6-day-old Wistar rat pups were placed together with their lactating dams in an oxygen chamber (OxyCycler, BioSpherix, Lacona, NY, USA) for 24 hours containing 80% oxygen (80%). Hyperoxic dams underwent treatment only once and control animals were kept under normoxic conditions at 21% oxygen (21%). Based on our previous work [33] animals received a single intraperitoneal (i.p.) dose of 20,000 IU/kg body weight of recombinant erythropoietin (Epo, NeoRecormon®, Boehringer-La Roche, Grenzach, Germany) or equal amounts of normal saline (10 mL/kg body weight) at the onset of hyperoxia, resulting in four study groups: normoxia + normal saline (21%), normoxia + Epo (21% + Epo), hyperoxia + normal saline (80%), and hyperoxia + Epo (80% + Epo). A total of 139 sex-matched rat pups were enrolled in the study and randomly assigned to the treatment groups with at least two litters per experiment and per analysis protocol to ensure heterogeneity. Bodyweight was recorded regularly and there were no significant changes in weight gain between experimental groups. For different analysis protocols, pups were sacrificed at postnatal day 7 (P7) (57 pups, 5 litters), P11 (36 pups, 3 litters), and P125 (44 pups, 4 litters) under deep anaesthesia. In accordance with our previous observations [11, 13, 19] acute and subacute white matter impairment with cellular oligodendrocyte degeneration and myelin basic protein (MBP) expression were determined at P7 and P11, respectively. Functional deficits and behavioural abnormalities were analysed at adolescent (P30) and adult (P90) developmental stage and the same animals were partially used for postmortem diffusion tensor imaging (DTI) performed at P125 to evaluate long-term microstructural white matter changes and mRNA analysis of neuroplasticity-associated genes. mRNA analysis was moreover conducted at P7 and p11 (latter animals also used for MBP protein analysis). For protein and mRNA analysis, rats were transcardially perfused with phosphate buffered saline (PBS) and brain hemispheres were snap-frozen in liquid nitrogen. For histological and DTI studies, pups were transcardially perfused with PBS followed by 4% paraformaldehyde (PFA, Sigma-Aldrich, Munich, Germany). Brains were postfixed in 4% PFA overnight at 4°C and embedded in paraffin or sent for diffusion tensor imaging.

2.2. Behavioural Studies

Behavioural testing was initiated in adolescent animals from P30 to P38 and repeated from P90 to P98 in adulthood. From P20, animals were familiarised with the investigator through every-other-day-handling during the active phase under an inverse 12-hour light-dark cycle. Testing started with one day of open field followed by four days of novel object recognition and completed with four days of Barnes maze. To avoid intramaze cues due to odour, mazes were carefully cleaned after each animal. Data was recorded using an automatic tracking system (Video-Mot2, TSE Systems, Bad Homburg, Germany) and exported for statistical analysis.

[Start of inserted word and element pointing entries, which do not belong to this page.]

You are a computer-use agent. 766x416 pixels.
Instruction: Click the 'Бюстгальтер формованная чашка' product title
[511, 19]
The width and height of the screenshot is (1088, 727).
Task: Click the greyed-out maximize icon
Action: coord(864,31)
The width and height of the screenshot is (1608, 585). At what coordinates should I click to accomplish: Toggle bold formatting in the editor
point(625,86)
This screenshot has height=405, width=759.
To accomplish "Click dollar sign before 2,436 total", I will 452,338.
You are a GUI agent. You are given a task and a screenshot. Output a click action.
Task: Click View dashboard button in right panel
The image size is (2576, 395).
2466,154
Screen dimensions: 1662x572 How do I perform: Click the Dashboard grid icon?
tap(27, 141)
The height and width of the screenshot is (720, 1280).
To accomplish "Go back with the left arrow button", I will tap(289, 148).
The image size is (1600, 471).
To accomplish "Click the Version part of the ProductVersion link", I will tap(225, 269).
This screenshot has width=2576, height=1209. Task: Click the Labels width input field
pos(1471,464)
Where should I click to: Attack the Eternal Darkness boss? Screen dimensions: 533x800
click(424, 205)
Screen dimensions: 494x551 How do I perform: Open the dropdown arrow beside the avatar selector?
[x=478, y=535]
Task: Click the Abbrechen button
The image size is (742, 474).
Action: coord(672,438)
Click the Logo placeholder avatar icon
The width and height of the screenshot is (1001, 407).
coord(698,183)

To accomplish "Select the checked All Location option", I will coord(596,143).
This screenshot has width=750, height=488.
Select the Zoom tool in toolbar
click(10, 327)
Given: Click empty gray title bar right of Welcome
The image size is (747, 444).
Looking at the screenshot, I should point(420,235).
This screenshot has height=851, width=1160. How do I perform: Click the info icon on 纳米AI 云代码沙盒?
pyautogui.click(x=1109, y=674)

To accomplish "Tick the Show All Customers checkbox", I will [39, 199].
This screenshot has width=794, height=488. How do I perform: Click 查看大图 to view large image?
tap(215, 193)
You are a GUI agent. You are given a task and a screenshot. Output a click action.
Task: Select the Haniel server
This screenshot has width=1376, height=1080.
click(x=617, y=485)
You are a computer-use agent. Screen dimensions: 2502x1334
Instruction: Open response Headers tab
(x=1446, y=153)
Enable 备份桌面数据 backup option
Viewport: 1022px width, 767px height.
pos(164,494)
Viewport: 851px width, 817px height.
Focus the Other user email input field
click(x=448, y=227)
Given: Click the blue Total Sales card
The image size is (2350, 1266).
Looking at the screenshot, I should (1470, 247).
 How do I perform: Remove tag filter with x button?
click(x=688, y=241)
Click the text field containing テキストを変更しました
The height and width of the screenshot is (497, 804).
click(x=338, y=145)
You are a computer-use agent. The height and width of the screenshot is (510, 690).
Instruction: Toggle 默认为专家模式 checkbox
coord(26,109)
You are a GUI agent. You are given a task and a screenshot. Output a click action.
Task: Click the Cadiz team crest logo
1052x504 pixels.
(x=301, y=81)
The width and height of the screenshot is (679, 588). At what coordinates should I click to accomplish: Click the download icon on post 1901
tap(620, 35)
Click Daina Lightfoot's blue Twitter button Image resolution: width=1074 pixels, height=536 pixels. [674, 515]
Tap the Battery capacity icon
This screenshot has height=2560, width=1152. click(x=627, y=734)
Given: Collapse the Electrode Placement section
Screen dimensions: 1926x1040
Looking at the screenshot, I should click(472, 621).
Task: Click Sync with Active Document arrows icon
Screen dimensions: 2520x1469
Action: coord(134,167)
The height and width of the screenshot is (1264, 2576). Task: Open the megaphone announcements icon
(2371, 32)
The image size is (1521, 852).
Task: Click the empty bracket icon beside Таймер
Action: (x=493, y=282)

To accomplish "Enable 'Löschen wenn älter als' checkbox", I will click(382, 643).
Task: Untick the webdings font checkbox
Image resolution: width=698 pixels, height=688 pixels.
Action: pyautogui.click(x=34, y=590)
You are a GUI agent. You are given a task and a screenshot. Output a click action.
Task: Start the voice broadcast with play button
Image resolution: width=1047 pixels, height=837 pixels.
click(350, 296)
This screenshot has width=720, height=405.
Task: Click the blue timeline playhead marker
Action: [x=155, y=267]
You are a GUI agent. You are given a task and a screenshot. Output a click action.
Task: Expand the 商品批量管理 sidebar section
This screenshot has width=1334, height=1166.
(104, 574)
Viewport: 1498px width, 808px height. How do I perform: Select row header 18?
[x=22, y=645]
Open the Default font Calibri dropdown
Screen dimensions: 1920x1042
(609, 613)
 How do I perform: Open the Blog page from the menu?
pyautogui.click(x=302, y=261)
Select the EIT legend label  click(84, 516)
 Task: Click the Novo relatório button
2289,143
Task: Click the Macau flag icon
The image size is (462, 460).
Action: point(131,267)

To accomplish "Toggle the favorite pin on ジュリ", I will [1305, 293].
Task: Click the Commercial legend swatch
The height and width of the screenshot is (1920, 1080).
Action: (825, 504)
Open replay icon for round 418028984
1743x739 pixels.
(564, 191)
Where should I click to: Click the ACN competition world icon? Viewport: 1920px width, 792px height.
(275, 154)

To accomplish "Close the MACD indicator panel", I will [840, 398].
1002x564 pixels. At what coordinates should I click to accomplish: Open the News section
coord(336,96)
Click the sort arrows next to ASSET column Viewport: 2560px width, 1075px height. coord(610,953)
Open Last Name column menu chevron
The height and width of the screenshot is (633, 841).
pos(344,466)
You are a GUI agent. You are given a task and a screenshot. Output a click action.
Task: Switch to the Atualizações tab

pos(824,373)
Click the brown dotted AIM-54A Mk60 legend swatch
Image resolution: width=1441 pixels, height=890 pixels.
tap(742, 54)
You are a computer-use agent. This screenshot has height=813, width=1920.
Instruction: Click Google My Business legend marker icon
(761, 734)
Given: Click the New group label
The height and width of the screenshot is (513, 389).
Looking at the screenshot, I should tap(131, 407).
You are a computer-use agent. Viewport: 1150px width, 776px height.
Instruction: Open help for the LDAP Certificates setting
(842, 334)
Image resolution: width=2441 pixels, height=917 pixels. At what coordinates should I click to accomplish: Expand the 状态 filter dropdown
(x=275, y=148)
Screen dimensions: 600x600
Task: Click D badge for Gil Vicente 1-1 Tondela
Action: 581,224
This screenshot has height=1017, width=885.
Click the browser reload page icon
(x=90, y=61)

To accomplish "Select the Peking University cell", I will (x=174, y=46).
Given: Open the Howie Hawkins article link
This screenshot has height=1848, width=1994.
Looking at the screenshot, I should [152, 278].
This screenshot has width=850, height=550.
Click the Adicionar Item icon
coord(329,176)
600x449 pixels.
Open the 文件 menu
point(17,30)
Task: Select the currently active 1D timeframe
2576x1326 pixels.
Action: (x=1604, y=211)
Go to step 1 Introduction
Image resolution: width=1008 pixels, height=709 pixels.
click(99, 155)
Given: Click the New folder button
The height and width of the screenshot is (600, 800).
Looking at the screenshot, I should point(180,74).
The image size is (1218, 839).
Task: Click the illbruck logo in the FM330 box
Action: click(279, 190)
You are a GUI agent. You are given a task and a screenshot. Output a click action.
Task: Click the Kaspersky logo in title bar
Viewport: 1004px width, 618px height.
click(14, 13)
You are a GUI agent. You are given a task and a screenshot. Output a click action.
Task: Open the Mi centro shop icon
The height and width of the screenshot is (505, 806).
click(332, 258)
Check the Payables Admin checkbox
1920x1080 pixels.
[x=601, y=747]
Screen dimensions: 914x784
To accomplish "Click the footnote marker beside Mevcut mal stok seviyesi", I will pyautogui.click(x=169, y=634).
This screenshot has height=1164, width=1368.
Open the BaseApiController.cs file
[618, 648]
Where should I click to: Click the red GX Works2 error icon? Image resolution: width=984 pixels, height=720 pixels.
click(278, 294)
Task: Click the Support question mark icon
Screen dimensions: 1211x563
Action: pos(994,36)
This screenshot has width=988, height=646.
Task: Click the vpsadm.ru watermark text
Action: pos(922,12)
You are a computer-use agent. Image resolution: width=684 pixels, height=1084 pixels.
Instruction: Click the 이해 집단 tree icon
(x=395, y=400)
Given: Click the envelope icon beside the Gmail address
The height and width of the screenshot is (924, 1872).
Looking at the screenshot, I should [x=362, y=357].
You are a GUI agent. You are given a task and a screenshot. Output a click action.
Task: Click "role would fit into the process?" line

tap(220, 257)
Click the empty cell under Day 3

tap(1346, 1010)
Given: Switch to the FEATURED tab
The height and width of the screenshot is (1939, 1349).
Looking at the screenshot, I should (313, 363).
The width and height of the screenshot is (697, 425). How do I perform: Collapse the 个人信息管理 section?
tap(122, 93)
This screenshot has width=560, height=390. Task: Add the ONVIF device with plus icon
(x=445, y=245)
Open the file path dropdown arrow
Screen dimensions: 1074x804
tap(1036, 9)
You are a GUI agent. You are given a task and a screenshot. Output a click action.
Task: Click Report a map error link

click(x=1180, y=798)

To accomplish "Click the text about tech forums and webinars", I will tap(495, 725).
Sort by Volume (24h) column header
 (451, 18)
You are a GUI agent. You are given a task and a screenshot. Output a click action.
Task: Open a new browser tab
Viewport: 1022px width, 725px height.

For the open field test [35], animals were placed into the centre of a dimly lit open field arena ( cm for adolescent or cm for adult animals) placed upon an infrared-box (850 nm, TSE Systems). Movements were recorded by the tracking system for 10 minutes. General motor activity, that is, travelled distance and velocity, was analysed. The novel object recognition test was performed according to Chambon et al. with minor adaptations [36]. Animals were placed into the centre of a Y-maze (arm length: 60 cm; width: 26 cm; wall height: 56 cm) under red light. From inside the maze no external cues were visible. The first day, during habituation, animals were allowed to explore the empty arena. The next two days, three identical objects (white pyramids) were placed at the end of the maze arms for familiarisation. For the testing phase on day four, one of the familiar objects was replaced by a novel object consistent in height and biologically inert material but differently shaped (black cylinder). In each phase animals were exposed to the arena for five minutes and the time spent at each object was detected by the software. According to Chambon et al. analysis was performed for the first two minutes of testing time [36]. Spatiotemporal memory was assessed by the Barnes maze [37] as described previously [19]. Briefly, the animals were placed into the centre of the maze (1.22 m width, 0.8 m height, 20 holes at the border, TSE Systems) under red light followed by bright light to allow the animal to recognise extra-maze cues. The animals were allowed to explore the maze and find the escape box within 120 seconds; afterwards the animals were left in the escape box for 1 minute. Animals who did not find the escape box were gently placed into it for 1 minute. To avoid intramaze cues due to odour the escape box was rotated clockwise for every other animal, with the same escape location for each animal as on the three training days. The latency to find the trained escape box was assessed on the fourth day of each experiment when all holes were closed [38].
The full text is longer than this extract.